* REQUIRED ACTION *
Find the lines below holding the word "computer" and copy each of them.
▬▬▬▬▬▬
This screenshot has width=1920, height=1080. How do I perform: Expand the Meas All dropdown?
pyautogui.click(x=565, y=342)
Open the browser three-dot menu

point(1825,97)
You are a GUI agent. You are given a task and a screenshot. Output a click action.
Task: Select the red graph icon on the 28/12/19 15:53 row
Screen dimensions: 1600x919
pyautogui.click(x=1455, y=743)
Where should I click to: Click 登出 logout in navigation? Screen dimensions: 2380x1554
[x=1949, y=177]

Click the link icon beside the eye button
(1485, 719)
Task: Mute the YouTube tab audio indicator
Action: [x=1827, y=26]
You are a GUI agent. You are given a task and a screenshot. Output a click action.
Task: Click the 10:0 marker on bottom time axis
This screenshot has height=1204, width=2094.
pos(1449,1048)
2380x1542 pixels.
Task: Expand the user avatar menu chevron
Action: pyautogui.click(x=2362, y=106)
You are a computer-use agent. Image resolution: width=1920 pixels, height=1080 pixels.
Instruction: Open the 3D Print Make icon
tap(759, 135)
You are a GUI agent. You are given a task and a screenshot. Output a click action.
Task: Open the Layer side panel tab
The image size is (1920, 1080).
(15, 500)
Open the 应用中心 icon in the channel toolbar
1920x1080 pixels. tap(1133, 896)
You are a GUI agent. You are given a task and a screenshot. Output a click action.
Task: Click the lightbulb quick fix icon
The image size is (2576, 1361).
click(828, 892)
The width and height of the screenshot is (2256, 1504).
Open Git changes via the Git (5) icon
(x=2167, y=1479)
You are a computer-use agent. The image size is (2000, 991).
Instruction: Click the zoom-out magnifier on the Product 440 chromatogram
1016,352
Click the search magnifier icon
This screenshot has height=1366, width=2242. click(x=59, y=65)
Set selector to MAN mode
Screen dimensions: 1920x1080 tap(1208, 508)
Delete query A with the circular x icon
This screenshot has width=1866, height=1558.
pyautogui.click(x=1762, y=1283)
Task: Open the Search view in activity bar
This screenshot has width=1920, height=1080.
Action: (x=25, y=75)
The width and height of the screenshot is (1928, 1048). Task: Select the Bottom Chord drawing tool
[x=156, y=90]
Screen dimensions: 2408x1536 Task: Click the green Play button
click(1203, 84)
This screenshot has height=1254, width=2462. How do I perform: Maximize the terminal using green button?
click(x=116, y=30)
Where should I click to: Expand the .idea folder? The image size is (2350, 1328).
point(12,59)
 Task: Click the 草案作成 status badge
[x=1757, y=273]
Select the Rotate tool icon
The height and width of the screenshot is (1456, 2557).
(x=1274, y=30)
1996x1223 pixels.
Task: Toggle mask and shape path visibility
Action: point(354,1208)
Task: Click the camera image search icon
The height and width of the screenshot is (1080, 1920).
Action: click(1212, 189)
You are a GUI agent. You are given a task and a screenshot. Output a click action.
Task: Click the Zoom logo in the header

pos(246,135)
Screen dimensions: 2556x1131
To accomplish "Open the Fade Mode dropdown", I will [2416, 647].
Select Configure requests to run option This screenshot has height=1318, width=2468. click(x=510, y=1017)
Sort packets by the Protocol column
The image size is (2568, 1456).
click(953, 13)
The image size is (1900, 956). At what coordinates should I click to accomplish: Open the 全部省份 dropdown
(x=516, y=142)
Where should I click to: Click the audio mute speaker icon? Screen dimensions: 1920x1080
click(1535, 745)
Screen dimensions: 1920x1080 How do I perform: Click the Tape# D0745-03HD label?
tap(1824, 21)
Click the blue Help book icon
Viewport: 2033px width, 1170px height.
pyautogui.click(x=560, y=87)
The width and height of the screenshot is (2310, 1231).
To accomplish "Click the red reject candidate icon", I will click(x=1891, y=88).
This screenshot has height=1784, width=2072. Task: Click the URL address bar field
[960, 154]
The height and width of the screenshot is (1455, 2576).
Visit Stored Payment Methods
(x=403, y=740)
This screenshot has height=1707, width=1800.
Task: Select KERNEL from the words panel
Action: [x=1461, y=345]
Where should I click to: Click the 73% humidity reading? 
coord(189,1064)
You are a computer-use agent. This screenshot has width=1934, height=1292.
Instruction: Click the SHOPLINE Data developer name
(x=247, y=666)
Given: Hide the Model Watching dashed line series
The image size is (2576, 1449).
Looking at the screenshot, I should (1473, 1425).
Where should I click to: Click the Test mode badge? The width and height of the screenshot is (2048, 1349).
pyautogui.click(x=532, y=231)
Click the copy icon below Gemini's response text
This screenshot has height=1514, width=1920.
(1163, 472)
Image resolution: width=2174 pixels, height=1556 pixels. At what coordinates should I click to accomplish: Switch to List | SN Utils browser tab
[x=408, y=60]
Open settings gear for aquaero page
▬▬▬▬▬▬
* RESPONSE *
You are a computer-use agent. Image resolution: width=1920 pixels, height=1080 pixels.
You are a computer-use agent. The image size is (2000, 991).
You are a computer-use agent. This screenshot has width=1934, height=1292.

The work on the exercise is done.